On servait un vin couleur de feuilles mortes, presque lumineux dans les verres. Une serveuse en jupe noire déposait des carafes sur les tables, sans dire un mot. Sous ses pieds, le fin gravier de la terrasse faisait entendre une sorte de froissement frais et mouillé.


Jeudi 9 novembre 2006 à 17:20


Il allait se remettre en route, quand un homme se retourna, et lui fit un signe de la main. C'était un petit vieux très gai, en bras de chemise, assis en compagnie de deux autres vieillards à la table la plus proche du chemin. Blaise s'approcha.

-Alors, dit l'homme, vous ne venez pas vous asseoir ? Vous voyez, il reste une place à notre table, juste pour vous.
- C'est gentil de votre part, mais je ne fais que passer, je ne suis pas de la fête, je ne voudrais pas…
- Pas de la fête ? Laissez-moi rire.

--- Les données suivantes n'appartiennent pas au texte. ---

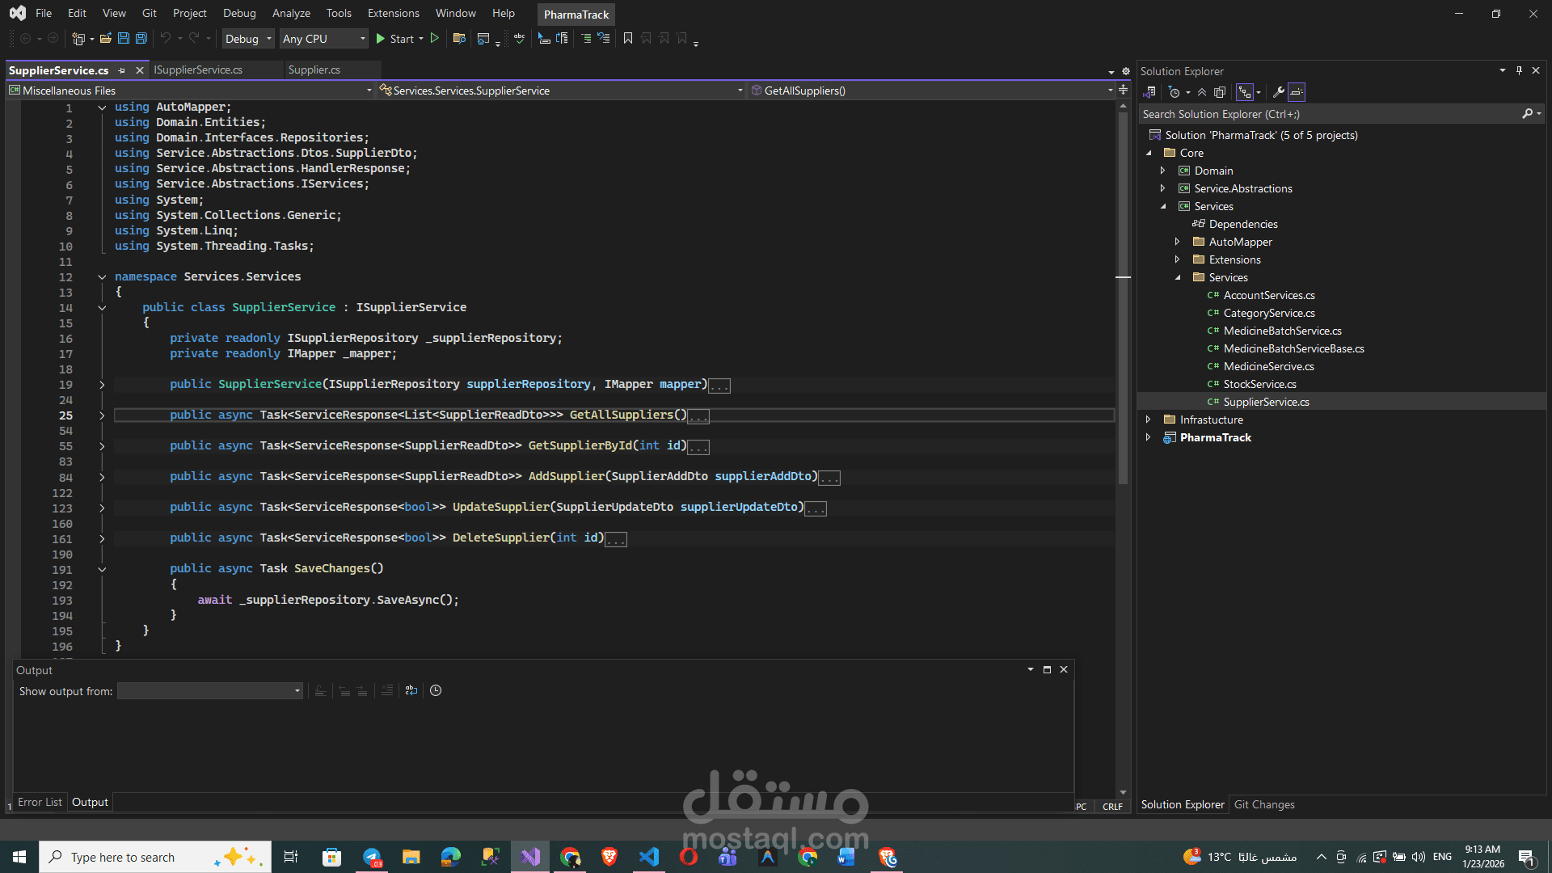Open Properties wrench icon in Solution Explorer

Si vous êtes ici, alors forcément, vous êtes de la fête. Voyons ! Ne vous faites pas prier.
- Mais je ne connais personne ici.
- Possible, mais j'en doute un peu. Nous avons tous à voir les uns avec les autres ; ils sont nombreux les liens qui nous unissent. En cherchant bien, vous savez… Alors, vous vous décidez?
- D'accord, mais juste un moment.
L'homme se tourna vers ses voisins et répéta, très distinctement, comme si les autres étaient un peu sourds :
- Il vient, mais juste un moment.
Les autres opinèrent d'un air entendu, en esquissant un sourire.

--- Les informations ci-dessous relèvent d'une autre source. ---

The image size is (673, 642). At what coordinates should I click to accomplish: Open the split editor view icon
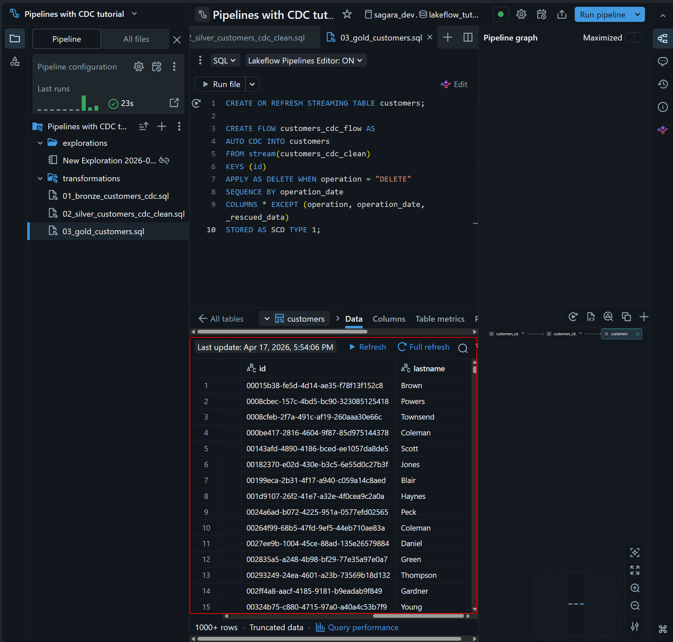tap(468, 37)
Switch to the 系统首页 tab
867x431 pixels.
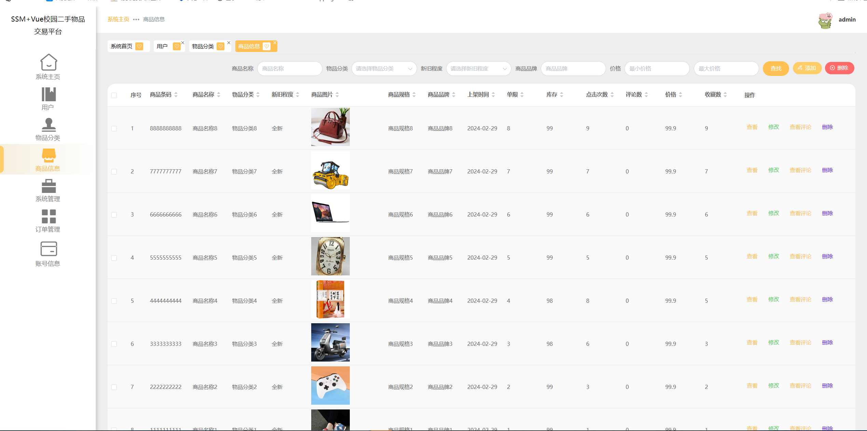[x=122, y=47]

Mercredi 8 novembre 2006 à 18:15


Blaise fit trois pas en direction de la terrasse. Il s'étonna de n'apercevoir aucune voiture. Beaucoup trop nombreux pour habiter tous dans ce hameau, ces gens semblaient être venus à pied.
Le soleil allait se coucher ; l'air se chargeait d'or ; les arbres verts encore s'illuminaient avant de virer au noir ; sur le sol, les premières feuilles mortes annonçaient l'automne. Ainsi les saisons s'enchevêtrent-elles quelque temps avant que la plus ancienne ne cède la place à la plus jeune.
Il régnait un calme surprenant en ce lieu. La fête se déroulait sans micro et sans sono ; la musique de l'accordéon faisait comme une légère brume sonore sous les marronniers, les gens parlaient doucement. Blaise sentit remonter quelque chose du fond de lui-même, comme si cette fête était beaucoup plus que cet événement imprévu : un souvenir d'enfance. Oh, non pas le souvenir d'un événement réel, mais le souvenir absolu, idéal, d'un bonheur tout près duquel il serait passé sans l'atteindre et qu'il aurait laissé derrière lui une fois pour toutes.